One of the most interesting themes here is the interface of prostitution and art. It was a relationship that progressive writers in the 19th century liked to promote. Hence Charles Baudelaire asked: ‘What is art? Prostitution.’ The figure of the prostitute was a cipher for a certain version of modernity, which emphasised the transitory nature of modern life, the loss of permanent values, and the transformation of emotional relationships into economic exchange. It was romantic and melancholy, and it was a fantasy.

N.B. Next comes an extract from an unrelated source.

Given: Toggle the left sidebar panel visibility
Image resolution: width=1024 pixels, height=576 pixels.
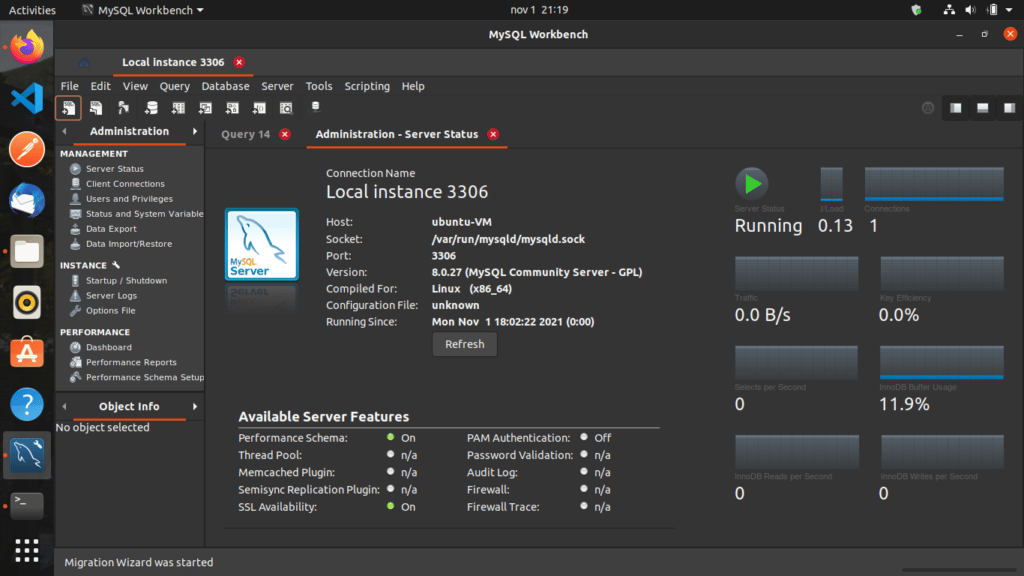Looking at the screenshot, I should pyautogui.click(x=956, y=108).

Little wonder that vanguard artists such as Van Gogh liked to compare the image of the artist with the figure of the prostitute – both misused and misunderstood by bourgeois society. But there is almost no interest here in the lived realities of prostitution, only in their pictorial and imaginative potential. ‘Splendour and Misery’ explores the connections between selling sex and selling art, between the brothel and the studio, but in the process it introduces a third element, the art gallery and the exhibition visitor. In conflating the gallery and the brothel the exhibition becomes, at times, uncomfortably voyeuristic and prurient; it is a position that curators and visitors should resist.